_ACTION ITEM_:
Please return every line in the following data that includes the string "menuitem".

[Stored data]
#####
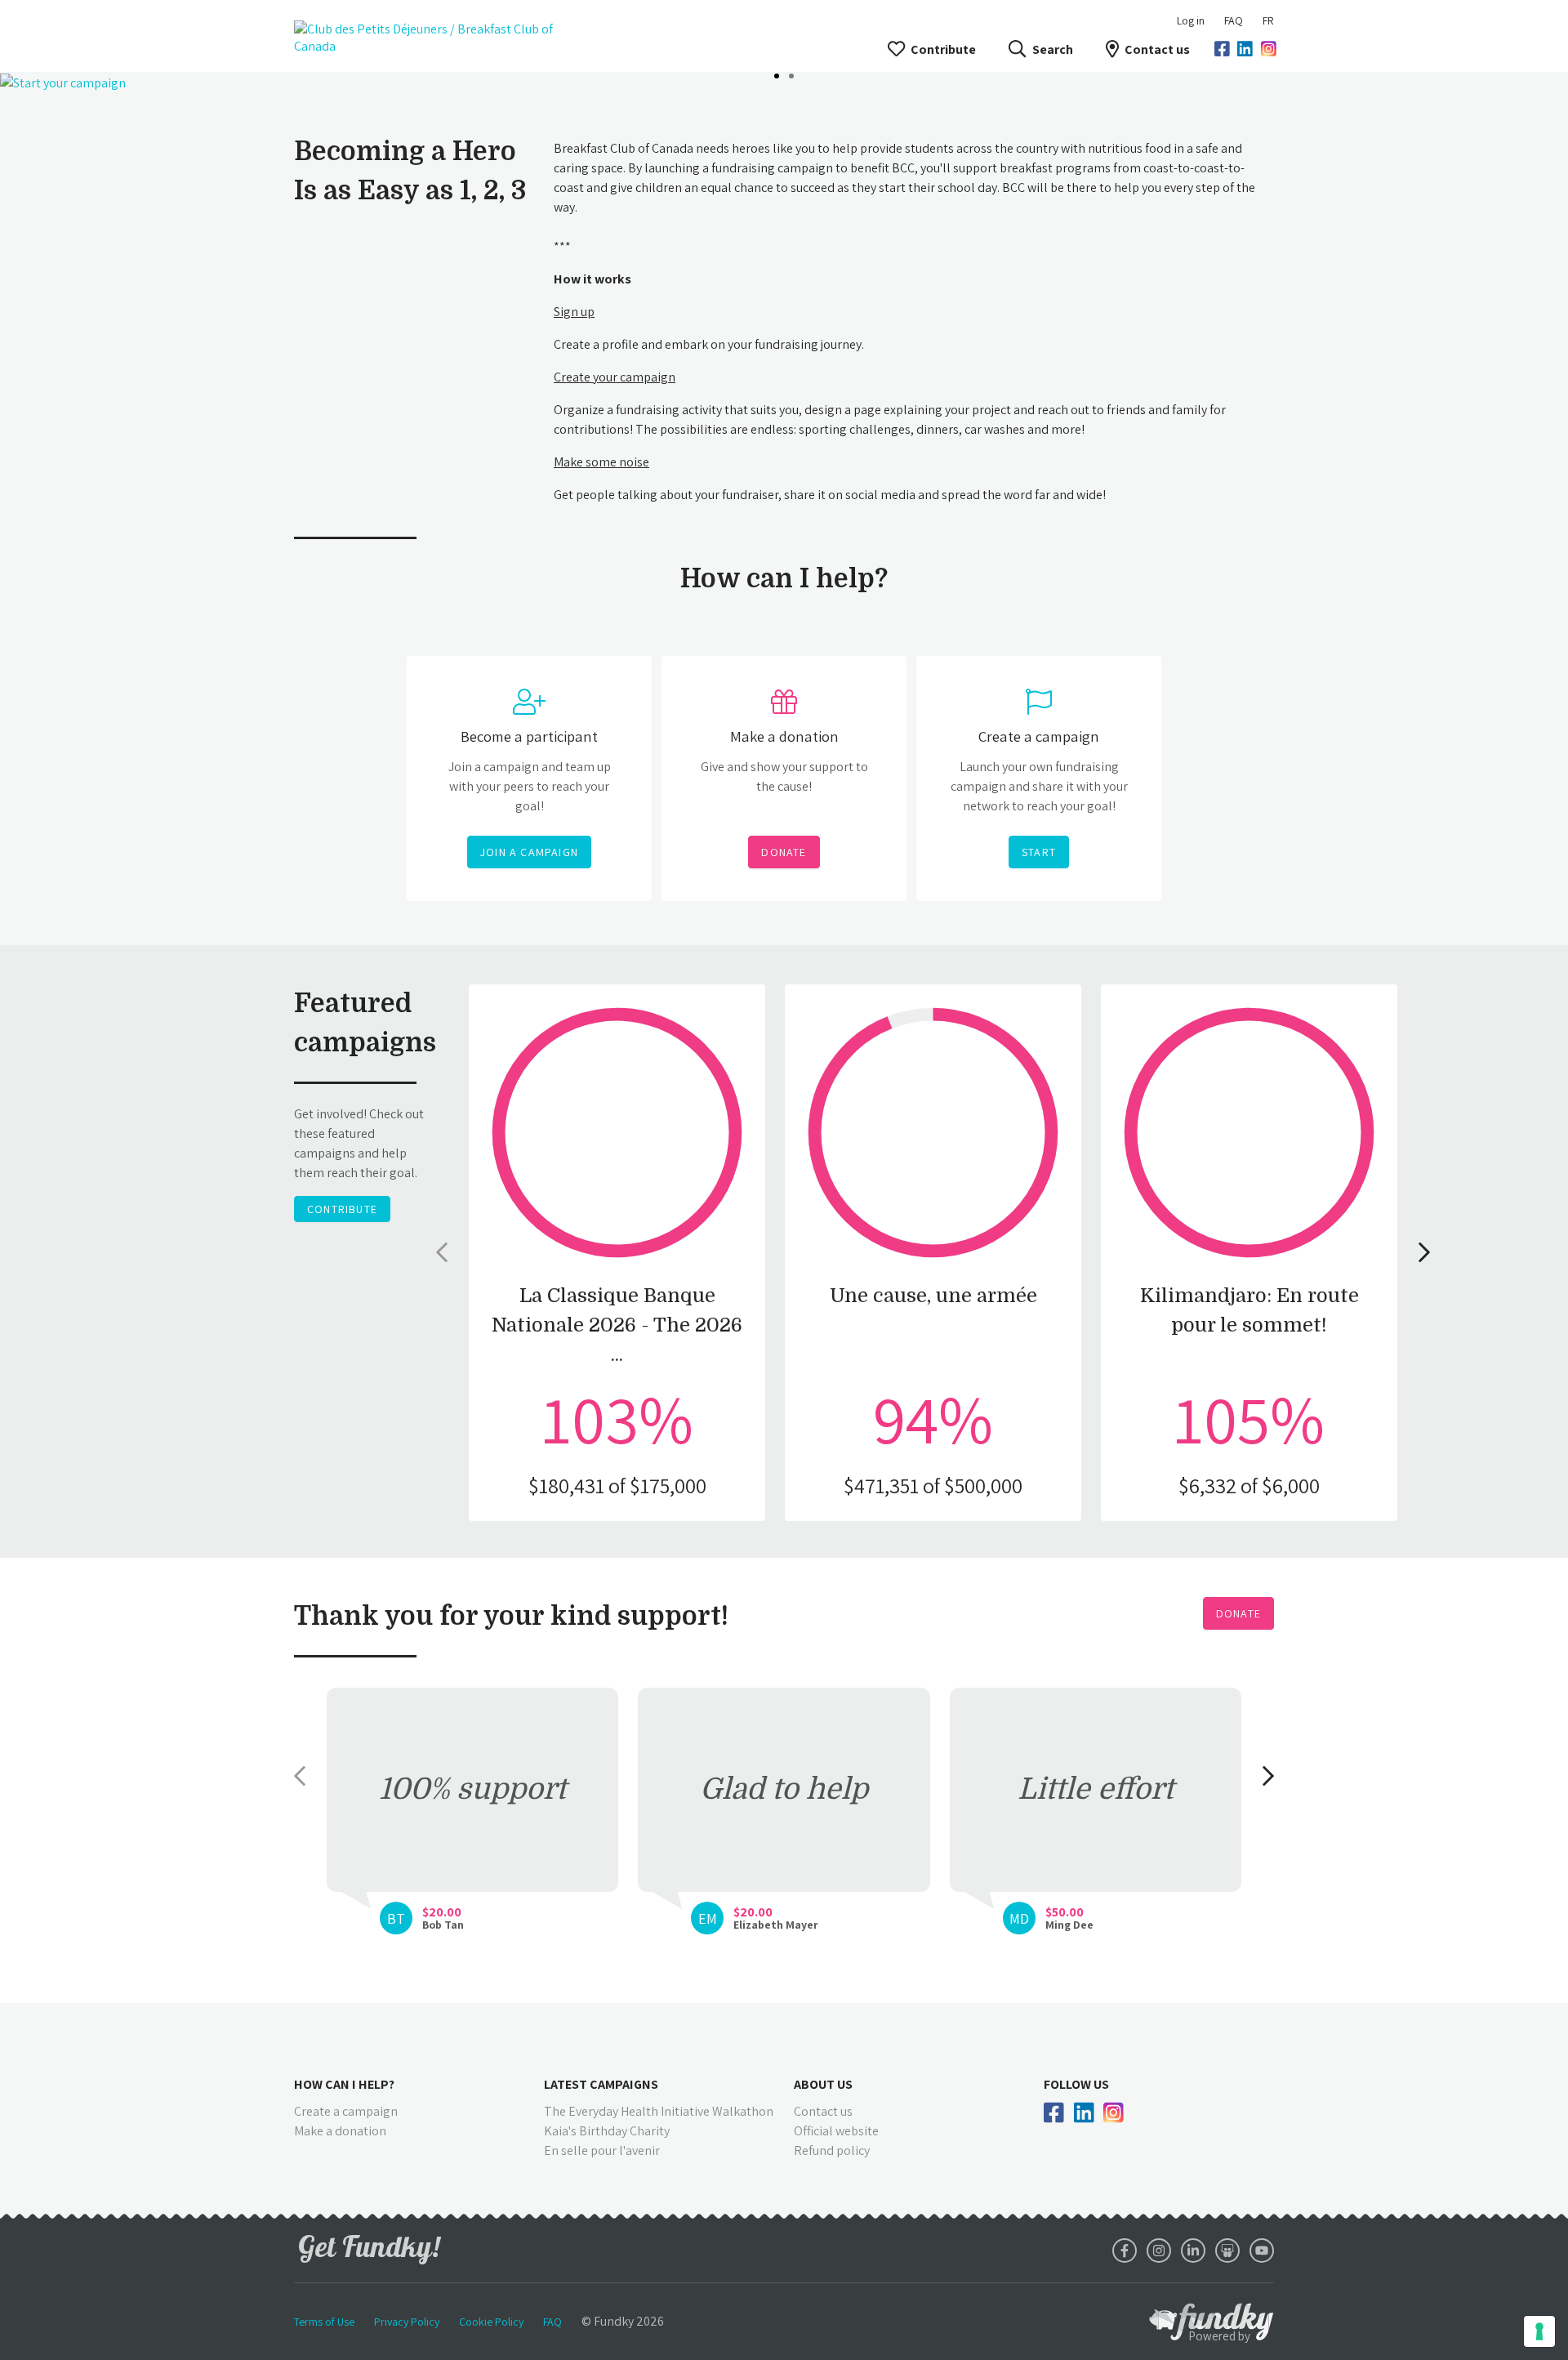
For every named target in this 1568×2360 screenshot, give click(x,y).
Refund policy (832, 2150)
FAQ (1233, 20)
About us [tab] (823, 2084)
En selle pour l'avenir (602, 2150)
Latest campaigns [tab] (601, 2084)
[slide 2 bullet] (791, 74)
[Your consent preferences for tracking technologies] (1539, 2331)
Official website (836, 2130)
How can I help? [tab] (344, 2084)
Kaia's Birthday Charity (607, 2130)
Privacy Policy (406, 2321)
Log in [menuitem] (1191, 20)
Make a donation (340, 2130)
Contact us (1157, 49)
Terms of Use (324, 2321)
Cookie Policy (491, 2321)
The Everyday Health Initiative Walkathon (658, 2111)
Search (1052, 49)
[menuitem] (1233, 20)
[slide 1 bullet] (776, 74)
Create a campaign (346, 2111)
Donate (1238, 1613)
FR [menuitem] (1268, 20)
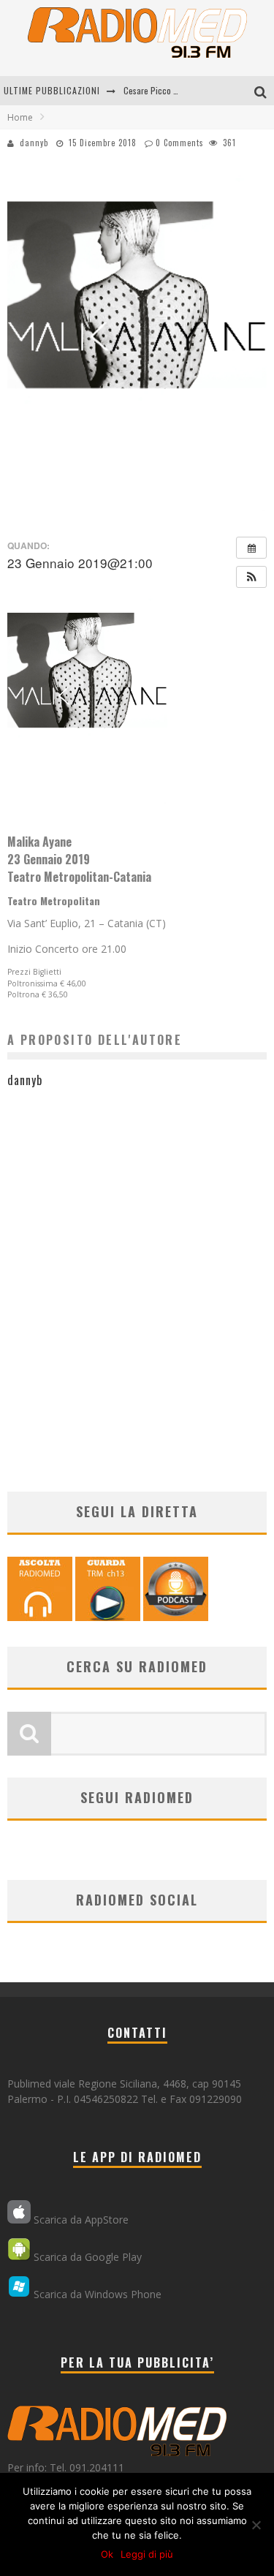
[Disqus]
#####
_TASK RESULT_:
Log in [menuitem] (1191, 20)
[menuitem] (1233, 20)
FR [menuitem] (1268, 20)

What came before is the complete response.